What is the first variation of an indicator function? I read in a paper which wants to find the minimizer to the following energy function
$$J(u) = \int_{\Omega} |\nabla u|^2 + \chi(\{u>0\})Q^2 dx $$
where $Q$ is a measurable function and $\chi$ is the indicator function. 
I also read in another paper which wants to find the minimizer to
$$J(u) = \int_{\Omega} |\nabla u|^2 + \mathcal L(\{u>0\}) dx $$
where $\mathcal L$ is the Lebesgue measure. 
How can I compute the first variation of these functionals? I don't know how to deal with $\chi, \mathcal L$.
 A: The term $\mathcal L(\{u>0\})$ (or its weighted analog $\int_{u>0} Q^2$) is not even continuous with respect to $u$: consider what happens for constant $u$. But one can write down some sort of variation when the gradient of $u$ does not vanish "too much". 
Consider a point $x_0$ with $u(x_0)=0$ and $\nabla u(x_0)\ne 0$. Locally the function $u$ looks like $u(x) \approx (x-x_0)\cdot \nabla u(x_0)$. Within a ball of radius $r$, this linear function is positive on the set of measure $r^n|B^n|$ where $|B^n|$ is the measure of the unit $n$-dimensional ball. Adding a constant $c>0$ to the linear function increases the measure by about 
$c|\nabla u(x_0)|^{-1} r^{n-1} |B^{n-1}|$, because this increase comes from a cylinder of height $c|\nabla u(x_0)|^{-1}$. 
From these local considerations, recognizing $r^{n-1} |B^{n-1}|$ as surface element of the (smooth, by the implicit function theorem) surface $\{u=0\}$, one concludes that the result of replacing $u$ by $u+\epsilon \phi$ is
$$
\epsilon \int_{\{u=0\}} |\nabla u(x)|^{-1}\phi(x)\,dx
$$
which means that the first variation of the functional $\mathcal L(\{u>0\})$ is 
$$
\phi \mapsto \int_{\{u=0\}} |\nabla u(x)|^{-1}\phi(x)\,dx
$$
For the weighted case it is 
$$
\phi \mapsto \int_{\{u=0\}} |\nabla u(x)|^{-1}\phi(x)Q^2(x)\,dx
$$
A: Agree with @bro for the discontinuity issue.

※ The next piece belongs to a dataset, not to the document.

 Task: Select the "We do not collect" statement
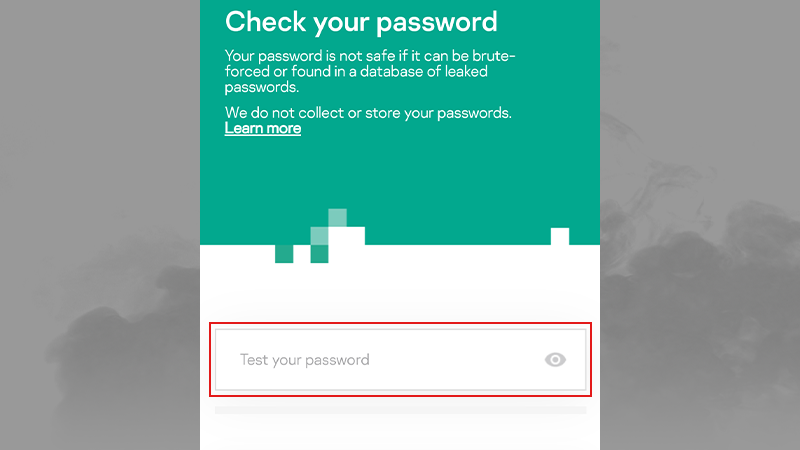point(368,113)
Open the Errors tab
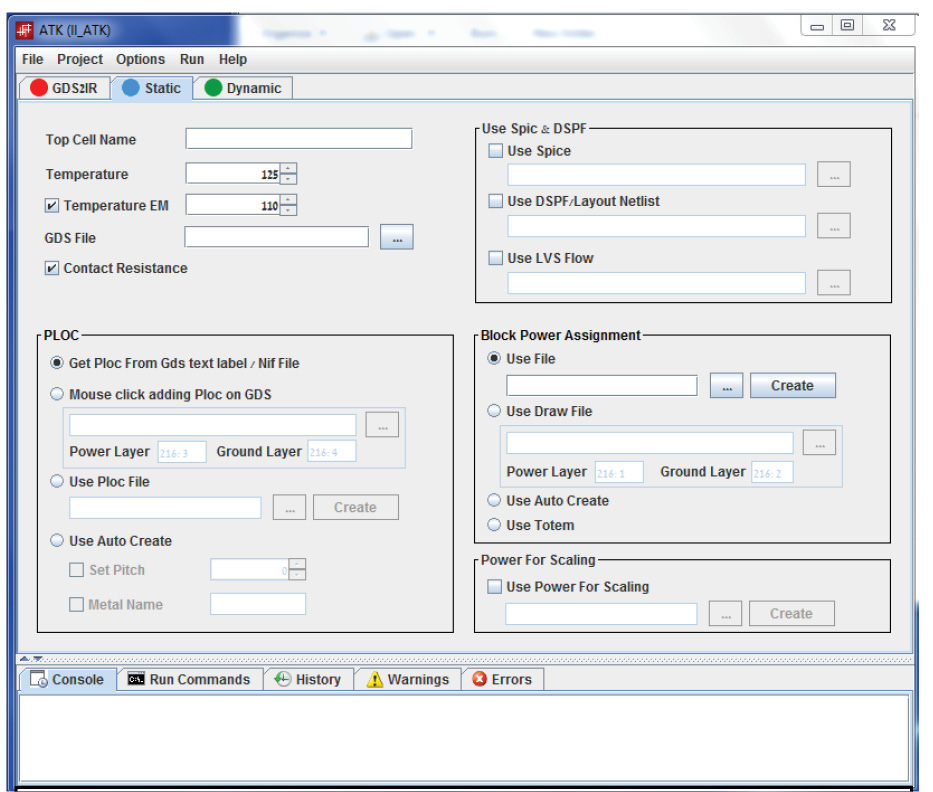This screenshot has height=792, width=933. (501, 679)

However, it might be much clearer if one writes down the governing equation for $u$ when $J[u]$ is minimized, instead of simply going for the expression of the first variation. In fact, the discontinuity of $\chi$ on $\Omega$ would lead to a jump condition for $\nabla u$.

Notations

Suppose the original functional
$$
J[u]=\int_{\Omega}\left(\left\|\nabla u\right\|^2+Q^2\cdot\mathbb{1}_{\left\{u>0\right\}}\right){\rm d}V
$$
is equipped with a boundary condition
$$
u|_{\partial\Omega}=g,
$$
where $\Omega\subseteq\mathbb{R}^n$, and ${\rm d}V={\rm d}x_1{\rm d}x_2\cdots{\rm d}x_n$. Suppose, in a more general case, that $Q$ is a function of $\mathbf{x}\in\Omega$ and $u$, i.e., $Q=Q(\mathbf{x},u)$.
Now, consider a family of feasible functions
$$
v:\Omega\times\mathbb{R}\to\mathbb{R},\quad\left(\mathbf{x},t\right)\mapsto v(\mathbf{x},t)
$$
with
$$
v|_{\partial\Omega}=g,
$$
where $u=v(\mathbf{x},0)$ gives the minima of the functional $J[v]$, i.e.,
$$
\left(\frac{\rm d}{{\rm d}t}J[v(\cdot,t)]\right)\Bigg|_{t=0}=0.
$$
Here $t$ is an auxiliary parameter, somehow playing the role of "time": as $t$ changes, the set
$$
A_t:=\Omega\cap\left\{v(\cdot,t)>0\right\}
$$
changes as well, making its boundary $\partial A_t$ deform continuously.
Finally, provided that $\nabla v(\cdot,0)$ may not be well defined on $\partial A_0$, let us define
\begin{align}
w(\cdot,t)&=v(\cdot,t)|_{A_t},\\
\omega(\cdot,t)&=v(\cdot,t)|_{B_t}
\end{align}
for further clarification, where $B_t=\Omega\setminus A_t$.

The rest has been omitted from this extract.